**Task prompt:**
Rewrite the part that opens with the line containing "How do I perform: Click" and closes with the line containing "click(x=55, y=50)", keeping the requests, and shift every coordinate in the answers by adding 48 to it. Leave the pictures out.

**Data rows:**

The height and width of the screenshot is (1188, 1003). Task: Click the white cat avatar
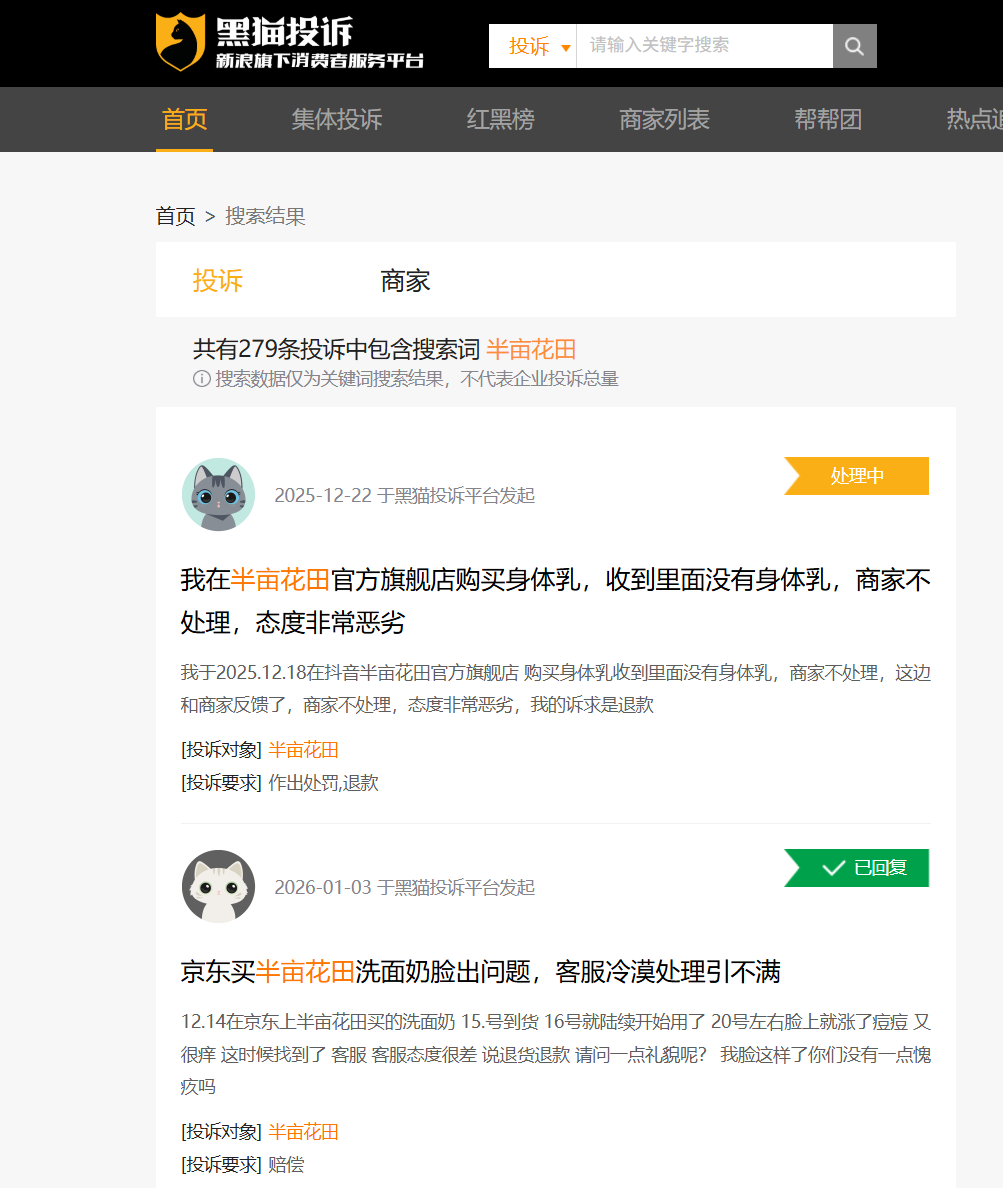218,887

* * *

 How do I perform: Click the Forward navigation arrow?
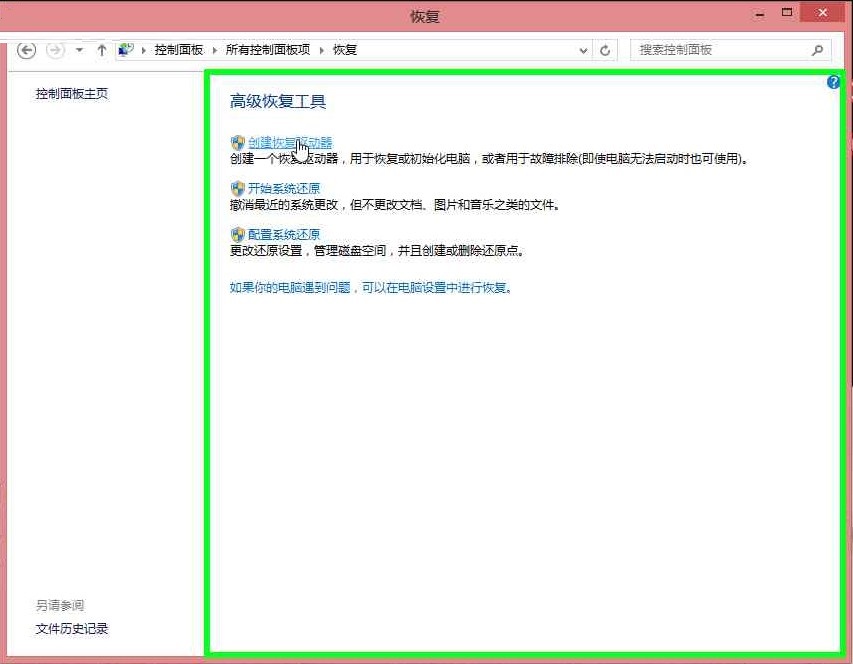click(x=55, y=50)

---

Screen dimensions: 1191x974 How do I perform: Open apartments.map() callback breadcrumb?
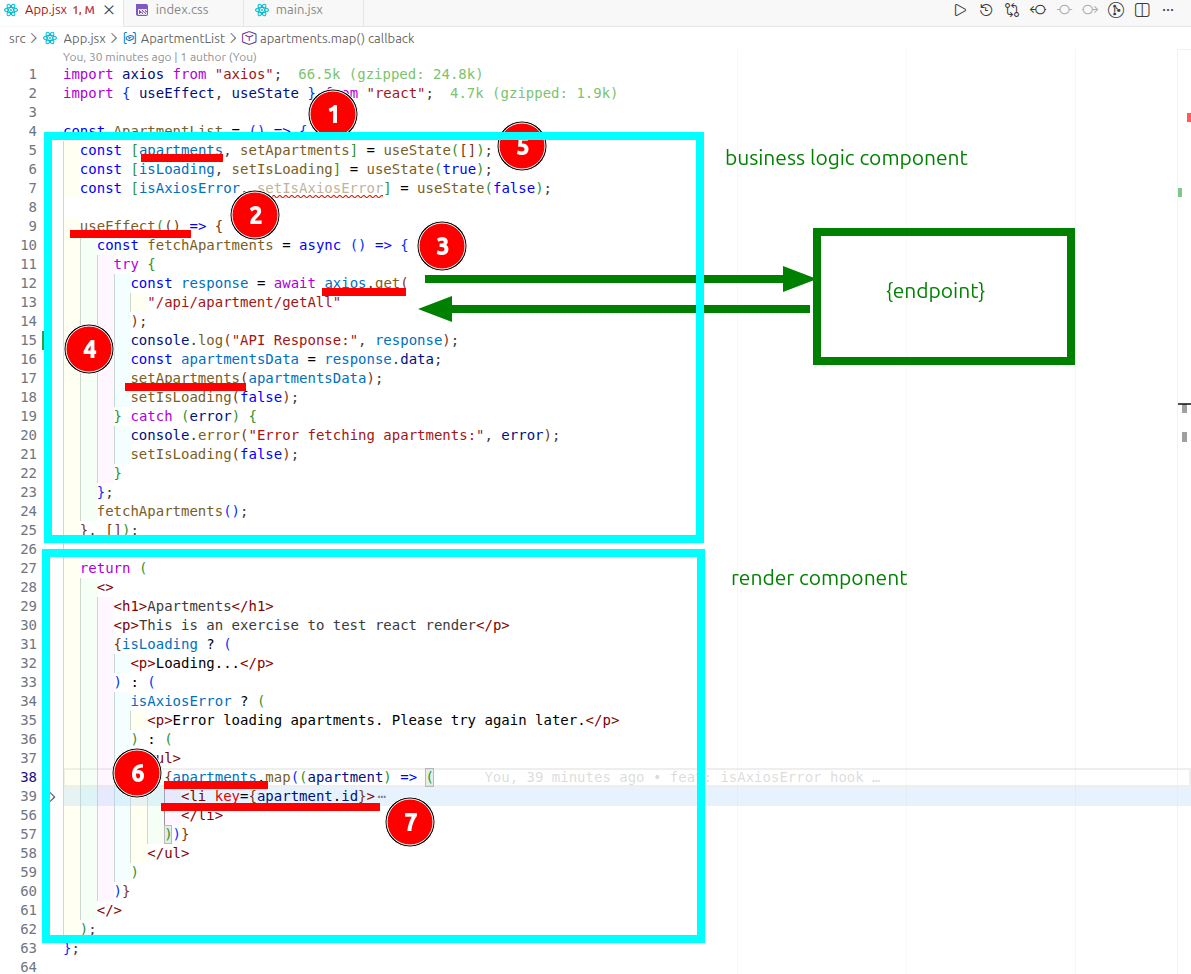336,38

**Solution:**
 How do I perform: Click the Forward navigation arrow?
click(x=103, y=98)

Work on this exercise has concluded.